Reservoir Evaluation

1.  Introduction

This section will be a brief introduction into the methods used to evaluate the well bore environment, the formations drilled and the formations beyond the wellbore.

Typically this is done to better the operators’ knowledge base and understanding of the formations it encounters, build a better model of the drilling environment which in turn helps make drilling easier and possibly cheaper. For example if you knew the location of a troublesome zone you could modify your wellbore trajectory beforehand or take proper precautions to avoid unnecessary rig time.

The most important reason for logging is to further your understanding of the reservoir, to better know your “pay dirt”. The more you know the better you can produce from it, the better you can produce from it the more efficiently you can do so and thus minimize cost while at the same time maximizing the revenue. It can also help with long term planning of the production profile of the reservoir thus helping to extend the life of the reservoir and in so doing keep the revenue stream derived from the production of hydrocarbons going for a much longer time. This will ensure long term value for money from the reservoir, recouping of investments and a greater possibility of higher profits.

  • Mud Logging – done onsite by the analysis of drilled cuttings, most times done under the supervision of the wellsite geologist, or the cuttings are taken at regular intervals and sent to a lab for testing.
  • MWD – Measurement While Drilling – usually involves a logging assemble that is part of the drill string being rotated in the hole. It provides logging data while drilling usually at a distance behind the bit.
  • Wireline Logging – logging tools suspended by wireline that are lowered into the hole after drilling of the wellbore is completed but before casing is run. These are generally considered the benchmark of formation evaluation despite advancements in MWD technology.
  • Drill Stem Testing
  • Pressure Transient Analysis

2.  Reservoir Evaluation

2.1.              Introduction

The logging of a well bore is the process of measuring the electrical resistivity of the surrounding formation and the fluids within. It is known that the electrical resistivity of rock is high however the resistivity of minerals and fluids that occupy the pore spaces of said rock have proven to be low in comparison to the rock. This has lead to the ability to measure the resistivities and make a determination as to the formation, its characteristics and the type of formation fluids it may contain.

2.2.              Methods

There are several mechanisms by which we evaluate the wellbore. However each mechanisms is set up to make a measurement and help to make a determination on a specific petrophysical property, be it porosity, permeability, hydrocarbon saturation, formation thickness and area.

2.2.1.   Porosity

This is the pore volume per unit volume of formation, it is the total volume of a sample that is occupied by voids. Typically this parameter can be obtained from measurements made by sonic, density or a neutron log.

2.2.2.   Saturation

The fraction of the pore volume that contains a fluid.

2.2.3.   Permeability

This is a measure of well the fluids an move through the formation.

2.2.4.   Reservoir Geometry

It refers to the shape, dimension and orientation of the reservoir.

2.3.              Resistivity

This type of log measures a substance’s ability to impede the flow of an electric current.

It is primarily used to determine the saturation of non-invaded virgin formation. Using resistivity deep and shallow resistivity can be used to determine the producibility. It is primarily used to differentiate between water bearing and hydrocarbon sands.

Tasks to perform
1) In the reservoir evaluation passage, which three logs can typically provide measurements for obtaining porosity?
2) Reproduce the portion of the reservoir evaluation passage that opens with the words containing "This section will" and closes with "beyond the wellbore.".

Data records

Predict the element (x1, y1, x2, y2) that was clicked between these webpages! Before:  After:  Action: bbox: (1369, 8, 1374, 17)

...

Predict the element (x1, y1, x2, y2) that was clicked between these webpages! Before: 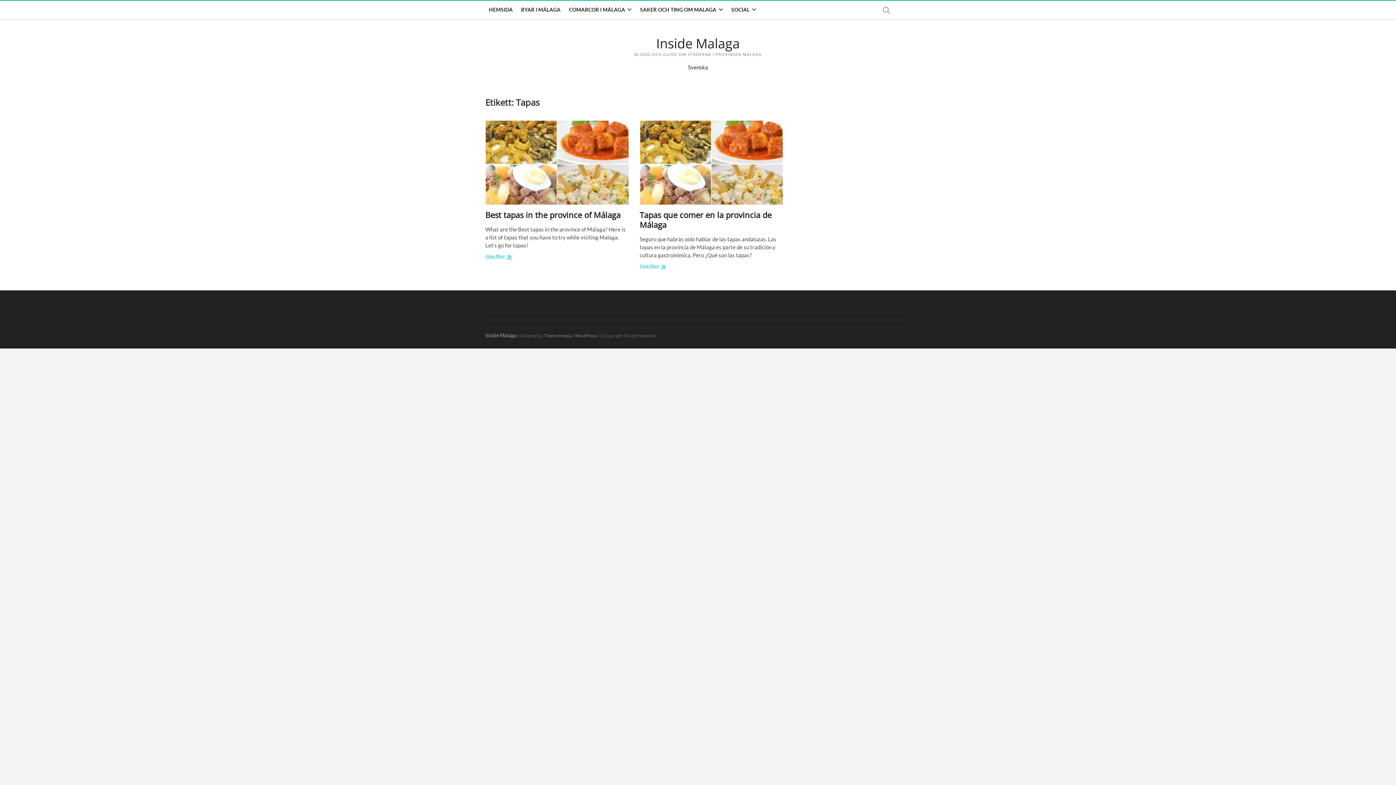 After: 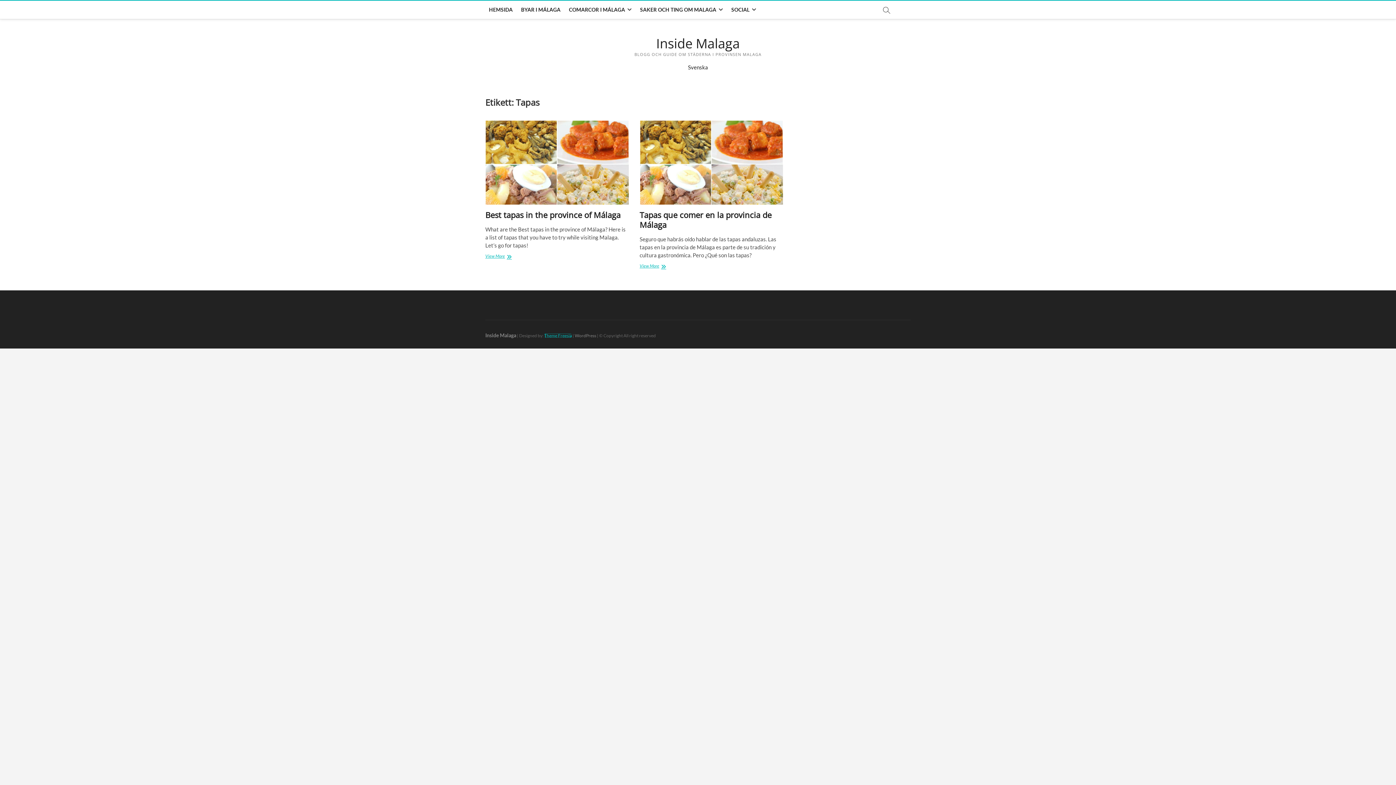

--

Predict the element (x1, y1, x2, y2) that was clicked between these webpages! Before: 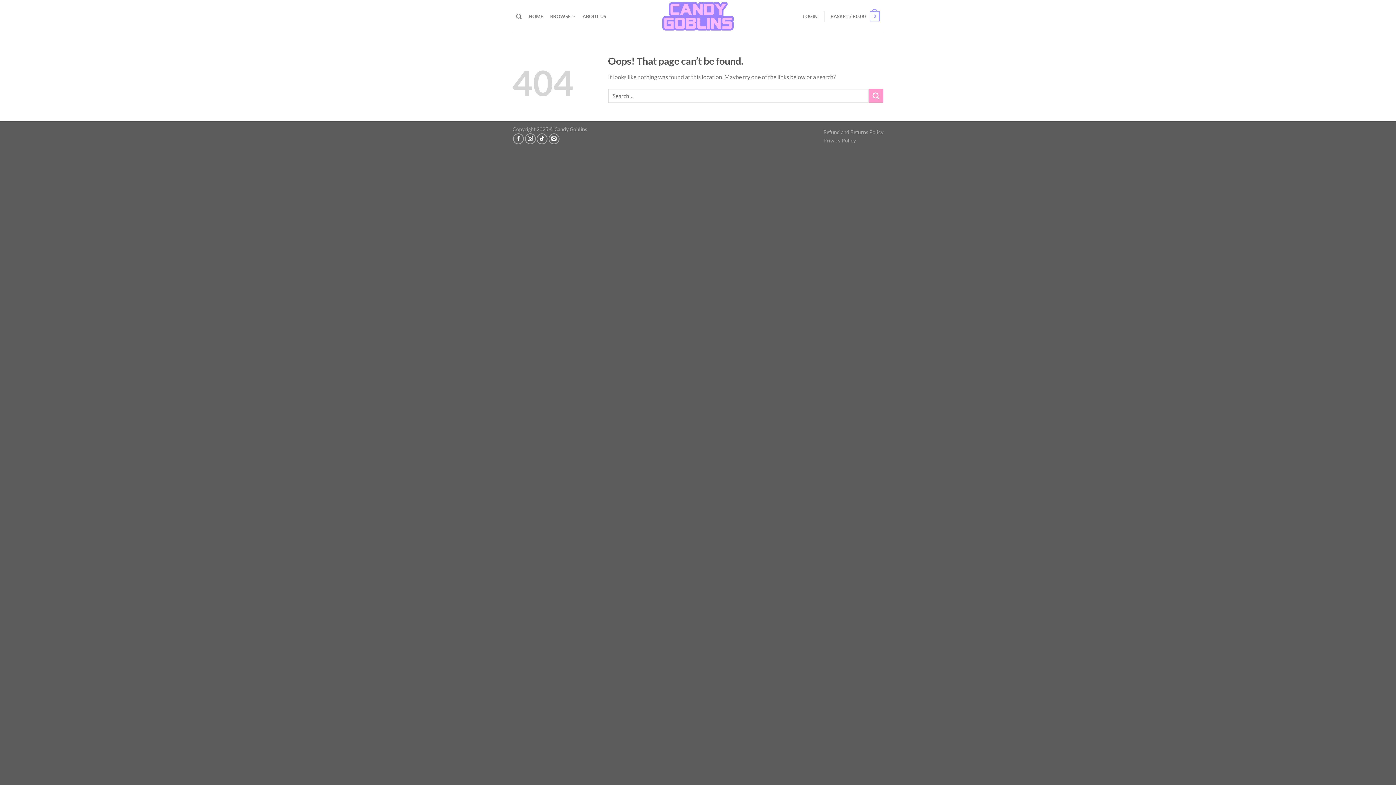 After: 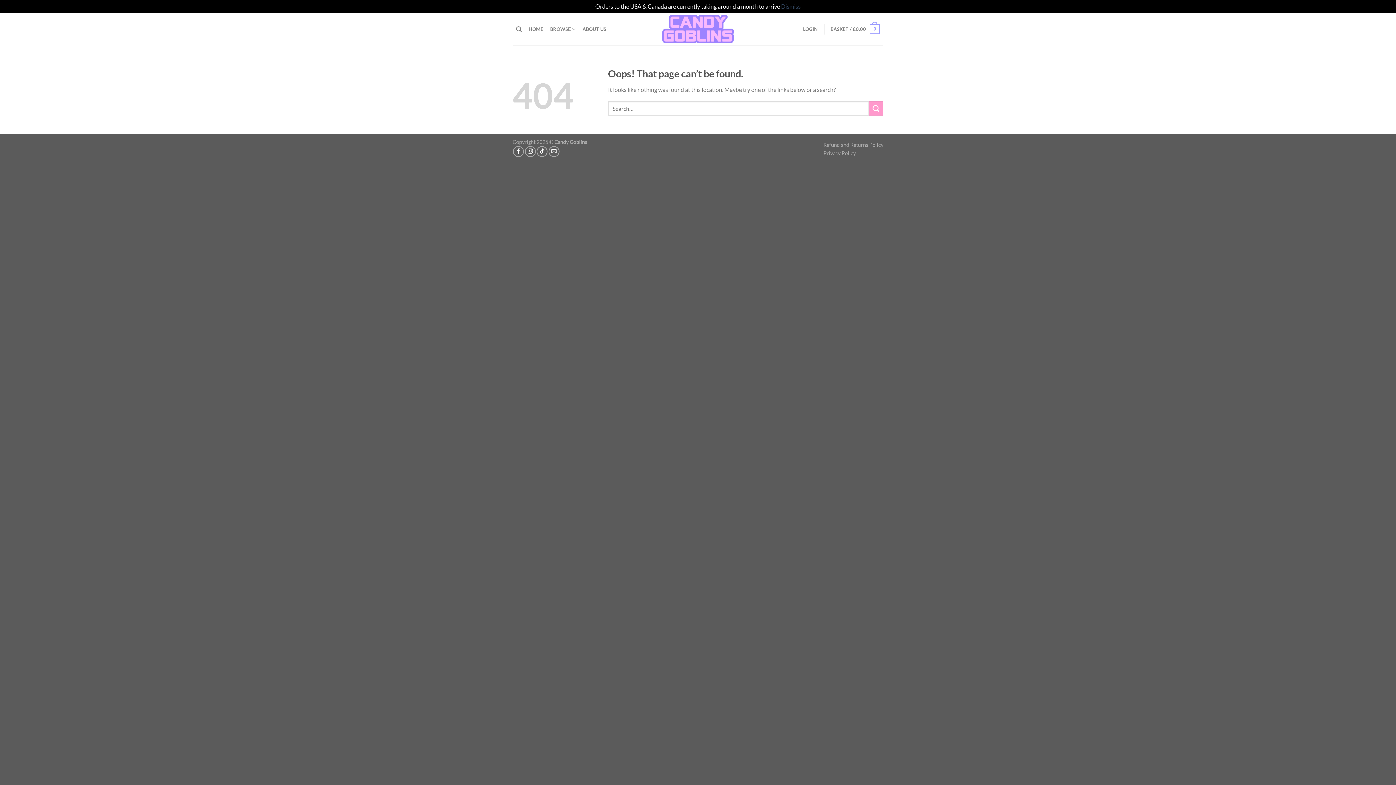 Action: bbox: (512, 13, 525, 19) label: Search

Task results
1) Sonic, density, or neutron logs.

2)
This section will be a brief introduction into the methods used to evaluate the well bore environment, the formations drilled and the formations beyond the wellbore.